Let’s finish it up. One thing I didn’t realize for a long time is how the EKG corresponds to the cardiac action potential. I thought about them as two distinct things.

I’m about to combine those worlds.

When you hear the word depolarization, I want you to think about systole or squeeze. When you hear the word repolarization, I want you to think about diastole, or the period of relaxation.

We know that Phase 0 represents depolarization in the cardiac action potential, and we know that phase 3 represents repolarization.

This also translates to the EKG.

The QRS complex – the period of the EKG when the ventricles squeeze, is a physical representation of phase 0 of the cardiac action potential.

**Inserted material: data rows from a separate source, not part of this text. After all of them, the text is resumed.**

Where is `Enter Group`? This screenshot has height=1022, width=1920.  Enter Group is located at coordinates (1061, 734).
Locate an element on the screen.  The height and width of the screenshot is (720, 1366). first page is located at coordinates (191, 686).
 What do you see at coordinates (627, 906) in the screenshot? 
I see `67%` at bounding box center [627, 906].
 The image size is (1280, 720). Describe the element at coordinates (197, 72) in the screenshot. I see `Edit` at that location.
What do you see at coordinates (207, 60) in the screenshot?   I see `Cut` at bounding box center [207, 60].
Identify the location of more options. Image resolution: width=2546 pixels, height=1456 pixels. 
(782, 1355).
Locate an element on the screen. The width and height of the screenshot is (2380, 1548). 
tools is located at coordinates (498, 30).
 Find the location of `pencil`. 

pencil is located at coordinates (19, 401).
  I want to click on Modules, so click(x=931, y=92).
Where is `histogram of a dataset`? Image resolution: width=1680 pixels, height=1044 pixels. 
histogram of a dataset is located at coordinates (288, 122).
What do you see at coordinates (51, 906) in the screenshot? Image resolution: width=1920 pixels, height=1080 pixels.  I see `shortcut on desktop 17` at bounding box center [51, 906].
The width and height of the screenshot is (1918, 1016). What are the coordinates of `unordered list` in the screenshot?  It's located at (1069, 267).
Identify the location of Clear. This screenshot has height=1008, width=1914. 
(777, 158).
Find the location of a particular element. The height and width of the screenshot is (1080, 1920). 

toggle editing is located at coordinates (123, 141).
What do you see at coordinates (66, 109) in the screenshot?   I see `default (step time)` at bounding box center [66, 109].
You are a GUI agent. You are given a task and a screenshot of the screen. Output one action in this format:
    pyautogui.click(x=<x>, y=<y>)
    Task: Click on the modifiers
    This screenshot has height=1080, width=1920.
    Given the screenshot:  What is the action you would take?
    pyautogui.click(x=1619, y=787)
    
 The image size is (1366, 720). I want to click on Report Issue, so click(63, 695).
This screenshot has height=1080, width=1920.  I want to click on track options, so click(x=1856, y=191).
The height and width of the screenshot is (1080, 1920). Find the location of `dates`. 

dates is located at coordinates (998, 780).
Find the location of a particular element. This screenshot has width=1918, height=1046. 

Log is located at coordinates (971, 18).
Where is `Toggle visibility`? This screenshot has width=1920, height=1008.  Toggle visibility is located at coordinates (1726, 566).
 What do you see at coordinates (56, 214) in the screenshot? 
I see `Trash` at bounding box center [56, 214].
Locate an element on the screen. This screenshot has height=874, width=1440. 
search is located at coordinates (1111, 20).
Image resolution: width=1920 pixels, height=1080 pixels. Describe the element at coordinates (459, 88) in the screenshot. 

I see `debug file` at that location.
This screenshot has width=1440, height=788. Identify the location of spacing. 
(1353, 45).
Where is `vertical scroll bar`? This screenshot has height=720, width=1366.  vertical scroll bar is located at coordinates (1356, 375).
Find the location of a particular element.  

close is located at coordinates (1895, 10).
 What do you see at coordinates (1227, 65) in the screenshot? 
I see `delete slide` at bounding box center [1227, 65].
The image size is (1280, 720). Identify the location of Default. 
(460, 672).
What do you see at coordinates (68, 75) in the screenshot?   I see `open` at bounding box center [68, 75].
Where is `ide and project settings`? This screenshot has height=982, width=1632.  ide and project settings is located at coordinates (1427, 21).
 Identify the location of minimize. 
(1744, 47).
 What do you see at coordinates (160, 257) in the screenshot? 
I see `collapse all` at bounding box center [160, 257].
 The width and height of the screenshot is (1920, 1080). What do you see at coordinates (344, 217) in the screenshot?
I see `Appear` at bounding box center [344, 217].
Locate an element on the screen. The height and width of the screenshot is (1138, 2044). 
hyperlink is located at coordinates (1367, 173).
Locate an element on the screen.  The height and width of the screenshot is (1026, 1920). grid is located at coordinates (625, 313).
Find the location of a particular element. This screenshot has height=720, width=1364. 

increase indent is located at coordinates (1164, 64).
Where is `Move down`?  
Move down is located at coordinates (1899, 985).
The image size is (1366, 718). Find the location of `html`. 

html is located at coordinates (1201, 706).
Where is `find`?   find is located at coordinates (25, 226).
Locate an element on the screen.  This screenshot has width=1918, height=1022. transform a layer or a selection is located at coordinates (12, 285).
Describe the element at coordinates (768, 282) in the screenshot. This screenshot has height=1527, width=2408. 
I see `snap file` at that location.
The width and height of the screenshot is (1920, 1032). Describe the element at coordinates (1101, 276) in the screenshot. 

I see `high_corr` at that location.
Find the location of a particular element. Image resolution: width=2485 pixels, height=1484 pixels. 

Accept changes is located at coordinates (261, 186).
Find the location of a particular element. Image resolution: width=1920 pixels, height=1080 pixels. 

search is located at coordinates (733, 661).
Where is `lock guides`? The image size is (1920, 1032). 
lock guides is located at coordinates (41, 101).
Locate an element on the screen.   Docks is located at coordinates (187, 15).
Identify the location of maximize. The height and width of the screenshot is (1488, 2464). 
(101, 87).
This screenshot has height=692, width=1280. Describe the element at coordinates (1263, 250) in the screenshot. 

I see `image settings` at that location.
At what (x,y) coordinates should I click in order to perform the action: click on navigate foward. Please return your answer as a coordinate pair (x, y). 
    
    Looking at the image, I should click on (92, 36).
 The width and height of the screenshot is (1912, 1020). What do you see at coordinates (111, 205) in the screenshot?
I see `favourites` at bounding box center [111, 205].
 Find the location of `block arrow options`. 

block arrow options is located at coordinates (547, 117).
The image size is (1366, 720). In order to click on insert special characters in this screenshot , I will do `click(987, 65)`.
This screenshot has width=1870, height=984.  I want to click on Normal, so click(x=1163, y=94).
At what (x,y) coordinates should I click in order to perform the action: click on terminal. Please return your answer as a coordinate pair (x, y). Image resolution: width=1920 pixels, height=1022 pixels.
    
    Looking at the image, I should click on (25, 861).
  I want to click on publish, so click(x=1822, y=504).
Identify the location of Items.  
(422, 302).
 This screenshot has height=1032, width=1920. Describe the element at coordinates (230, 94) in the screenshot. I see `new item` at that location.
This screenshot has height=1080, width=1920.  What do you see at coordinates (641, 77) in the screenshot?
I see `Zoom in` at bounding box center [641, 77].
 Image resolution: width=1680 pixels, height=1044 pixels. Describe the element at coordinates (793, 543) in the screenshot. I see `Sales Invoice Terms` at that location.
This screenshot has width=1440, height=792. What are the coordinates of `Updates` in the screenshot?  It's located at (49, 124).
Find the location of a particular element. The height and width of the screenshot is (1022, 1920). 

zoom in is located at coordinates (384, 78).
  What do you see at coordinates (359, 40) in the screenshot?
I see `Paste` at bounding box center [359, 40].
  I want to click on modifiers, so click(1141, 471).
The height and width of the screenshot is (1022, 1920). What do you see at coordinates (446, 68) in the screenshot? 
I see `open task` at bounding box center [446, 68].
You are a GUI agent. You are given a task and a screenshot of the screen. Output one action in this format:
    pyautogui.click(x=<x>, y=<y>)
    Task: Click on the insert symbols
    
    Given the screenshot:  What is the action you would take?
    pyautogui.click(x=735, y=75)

The QT interval – the period of the EKG where the ventricles relax, is a physical representation of phase 3 of the cardiac action potential.

This connection of ideas will hopefully make understanding antiarrhythmic agents so much easier.

So that was a lot. I hope you stuck with it. This is a dense talk, but hopefully you could follow along in the movement of ions and what is happening. Time and repetition will help you remember these things and help them stick. But the understanding of the actual process will help you a lot when we start talking about antiarrhythmic agents and their effects on things called the conduction velocity, the refractory period, and automaticity.